I believe that models are the biggest form of visual motivation within a classroom. Once a student has created a model of some sort, it should be posted up to show their work done well. The more students work gets posted, the more they will strive to work hard in creating things that are presentable and awardable. This way they also serve as reference points for the students so they learn how to refer to things when questioning, rather than simply asking the teacher everything. Even if a child looks at a model and recreates it directly, they are still taking that knowledge and applying it into something authentic to themselves. This will deepen comprehension. Model-based inquiry goes hand in hand with nearly all science lessons and should be applied as much as possible.
Monday, March 5, 2012
Bio Apps Reflection 6
*Energy flow is the flow of energy through a food chain. It includes various species and feeding relationships. For example, secondary consumers consume primary consumers and even primary producers within an ecosystem. Nurtient cycles differ because they are the recycling or organic and inorganic material back into the production of living matter. It is the movement or exchange of material within ecosystems, such as decomposition.
*While there are some very apparent differences among the ecosystems across the globe such as animal inhabitants, many others surface as well. For example, the climate of the rainforest being moist and warm is very different than the arctic where it is dry and cold. Also, the vegetation due to these conditions varies such as flourish tall trees in the rainforest and stocky rooty trees in mangroves. The main similarity across the different ecosystems is how the food chain/web or energy flow works. Specifically how organisms interact with eachother. A lot of interactions of things working together to complete the life cycle are present. There are always primary producers and consumers to utilize their "services." With that, there are specifically organisms that serve to be the keystone specie due to its large population and importance across the ecosystem, as well as apex predators who dominate the food chain and serve to be "top dogs." Another huge similarity is that the ecosystems are in great danger and mostly due to human impact. Their resources are being depleated, over consumed or wiped out to place new infrastructure on.
*The Big Idea of ecolgy is that organisms interact with eachother and their environment. All of the presentations circled around the Big Idea. Each presentation touched on the environment regarding climate, location on Earth and the vegetation present. They also included how the living things benefited off of one another and worked with eachother one way or another to maintain a balance. Most of the presentations just spoke of these topics individually but made a point to address the big idea either within each topic or at the end compile them all together. They serve as evaluation for understanding the Big Idea because they are evidence based claims that refer to the one Big Idea that occurs in all ecosystems across the land, no matter what their differences may be.
*I enojyed the fact that each group had to become an expert on a specific ecosystem and then present their expertise to the class. I have used this method in classes before, as a student and a teacher, and have seen the benefits of students taking ownership as well as being motivated from the other students to learn what they know. As a teacher, I would have liked to require an activity or more of an application of the facts for the class to really get their hands dirty with the information.

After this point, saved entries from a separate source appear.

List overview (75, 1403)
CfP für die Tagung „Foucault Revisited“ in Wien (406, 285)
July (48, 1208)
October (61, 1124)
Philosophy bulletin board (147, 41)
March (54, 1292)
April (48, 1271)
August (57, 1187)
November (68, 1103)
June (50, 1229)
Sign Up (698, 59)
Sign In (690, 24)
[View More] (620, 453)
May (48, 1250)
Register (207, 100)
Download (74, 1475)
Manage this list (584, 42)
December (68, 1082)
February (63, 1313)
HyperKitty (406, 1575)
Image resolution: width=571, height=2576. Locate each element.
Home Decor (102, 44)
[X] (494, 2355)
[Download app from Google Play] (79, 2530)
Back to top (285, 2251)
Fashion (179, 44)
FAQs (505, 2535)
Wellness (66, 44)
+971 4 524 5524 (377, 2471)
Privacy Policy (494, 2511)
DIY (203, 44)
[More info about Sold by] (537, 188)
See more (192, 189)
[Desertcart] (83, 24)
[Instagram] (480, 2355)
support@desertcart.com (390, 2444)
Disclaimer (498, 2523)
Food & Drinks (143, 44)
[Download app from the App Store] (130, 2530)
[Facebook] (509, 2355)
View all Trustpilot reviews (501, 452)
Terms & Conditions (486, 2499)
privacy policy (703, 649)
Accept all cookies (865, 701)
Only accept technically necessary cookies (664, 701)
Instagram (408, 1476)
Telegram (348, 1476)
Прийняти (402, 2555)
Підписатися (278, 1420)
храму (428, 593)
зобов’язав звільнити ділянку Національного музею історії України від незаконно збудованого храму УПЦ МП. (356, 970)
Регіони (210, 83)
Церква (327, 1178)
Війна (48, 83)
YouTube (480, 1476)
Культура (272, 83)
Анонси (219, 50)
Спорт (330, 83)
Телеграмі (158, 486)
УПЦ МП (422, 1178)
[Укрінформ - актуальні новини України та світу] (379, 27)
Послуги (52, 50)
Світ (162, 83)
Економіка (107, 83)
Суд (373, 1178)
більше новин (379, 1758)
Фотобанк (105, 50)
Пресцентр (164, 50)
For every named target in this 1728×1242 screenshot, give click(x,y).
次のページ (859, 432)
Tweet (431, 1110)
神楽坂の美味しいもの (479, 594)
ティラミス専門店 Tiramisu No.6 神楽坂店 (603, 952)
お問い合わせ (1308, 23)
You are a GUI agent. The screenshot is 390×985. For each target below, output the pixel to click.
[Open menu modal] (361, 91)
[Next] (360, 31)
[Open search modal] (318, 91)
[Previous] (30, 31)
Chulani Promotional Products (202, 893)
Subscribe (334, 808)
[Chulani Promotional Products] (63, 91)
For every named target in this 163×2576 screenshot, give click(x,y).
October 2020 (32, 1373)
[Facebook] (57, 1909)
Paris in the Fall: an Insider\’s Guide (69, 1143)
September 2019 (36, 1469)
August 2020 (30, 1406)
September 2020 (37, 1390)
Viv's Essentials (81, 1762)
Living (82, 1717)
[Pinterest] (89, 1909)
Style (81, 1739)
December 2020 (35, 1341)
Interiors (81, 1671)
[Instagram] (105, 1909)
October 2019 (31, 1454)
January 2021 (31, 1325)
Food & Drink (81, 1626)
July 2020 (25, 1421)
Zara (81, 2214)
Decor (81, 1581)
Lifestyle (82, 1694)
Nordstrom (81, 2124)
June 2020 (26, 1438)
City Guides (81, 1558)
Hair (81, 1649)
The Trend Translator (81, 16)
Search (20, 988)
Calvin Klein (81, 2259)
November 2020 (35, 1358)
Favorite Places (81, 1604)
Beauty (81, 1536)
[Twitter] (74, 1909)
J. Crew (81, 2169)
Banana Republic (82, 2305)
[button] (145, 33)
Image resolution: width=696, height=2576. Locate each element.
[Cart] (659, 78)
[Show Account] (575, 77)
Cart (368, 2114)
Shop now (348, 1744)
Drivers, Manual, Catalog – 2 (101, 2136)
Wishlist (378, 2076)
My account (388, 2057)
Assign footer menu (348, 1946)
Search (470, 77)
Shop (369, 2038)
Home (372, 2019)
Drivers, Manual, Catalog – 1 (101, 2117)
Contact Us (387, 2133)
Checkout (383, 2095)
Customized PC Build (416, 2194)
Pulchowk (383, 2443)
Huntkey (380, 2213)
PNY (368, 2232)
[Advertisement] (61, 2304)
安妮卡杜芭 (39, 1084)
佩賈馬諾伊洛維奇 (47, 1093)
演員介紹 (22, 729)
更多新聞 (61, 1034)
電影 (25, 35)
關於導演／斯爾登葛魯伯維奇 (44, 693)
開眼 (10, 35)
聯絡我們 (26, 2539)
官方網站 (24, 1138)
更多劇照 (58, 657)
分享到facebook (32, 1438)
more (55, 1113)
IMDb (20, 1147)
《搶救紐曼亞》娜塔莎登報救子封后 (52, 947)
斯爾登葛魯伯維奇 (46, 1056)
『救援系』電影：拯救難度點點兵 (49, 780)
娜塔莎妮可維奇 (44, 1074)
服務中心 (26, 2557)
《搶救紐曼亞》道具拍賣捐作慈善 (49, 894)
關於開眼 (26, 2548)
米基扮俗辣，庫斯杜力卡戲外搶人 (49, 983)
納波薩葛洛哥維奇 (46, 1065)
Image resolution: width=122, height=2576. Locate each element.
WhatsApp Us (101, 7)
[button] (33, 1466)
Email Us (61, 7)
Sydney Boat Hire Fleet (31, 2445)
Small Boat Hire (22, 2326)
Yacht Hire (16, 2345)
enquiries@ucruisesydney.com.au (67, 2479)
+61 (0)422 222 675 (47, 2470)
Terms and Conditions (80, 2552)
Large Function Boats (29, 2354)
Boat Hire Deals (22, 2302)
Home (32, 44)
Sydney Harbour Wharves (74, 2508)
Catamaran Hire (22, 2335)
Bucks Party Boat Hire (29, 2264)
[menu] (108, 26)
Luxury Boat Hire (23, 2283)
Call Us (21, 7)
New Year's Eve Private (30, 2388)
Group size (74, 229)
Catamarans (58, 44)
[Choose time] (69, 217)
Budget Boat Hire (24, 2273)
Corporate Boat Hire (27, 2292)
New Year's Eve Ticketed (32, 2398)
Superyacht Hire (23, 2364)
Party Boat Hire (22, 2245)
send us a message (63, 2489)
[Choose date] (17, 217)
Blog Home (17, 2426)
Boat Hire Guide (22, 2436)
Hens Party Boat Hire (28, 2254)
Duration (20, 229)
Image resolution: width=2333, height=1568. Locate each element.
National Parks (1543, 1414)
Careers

Actually, as a student I would have liked that as well. Something such as the first group of passing out mangos to the class so that they can conceptualize what is actually around those parts. Another example could be creating a physical and moveable diagram to pass around that touches all of the main points under the Big Idea.
*The weaknesses with group projects is that if the group is 4 people, there usually is one distinct leader and one distinct slacker. I feel as a student that it would have been more work on each person but it would have also been more authentic if we were required to exactly break down the assignment into equal parts. I would have also liked to see examples or bounced around ideas with the other groups prior to getting started about good presentations and actually acting them out. As from a teacher's perspective, I would have liked to incorporate more time for questions and answers done by the students to deepen comprehension and then at the end of the presentations take all of the main points from each and compile it into a graphic organizer for all of the students to visually see.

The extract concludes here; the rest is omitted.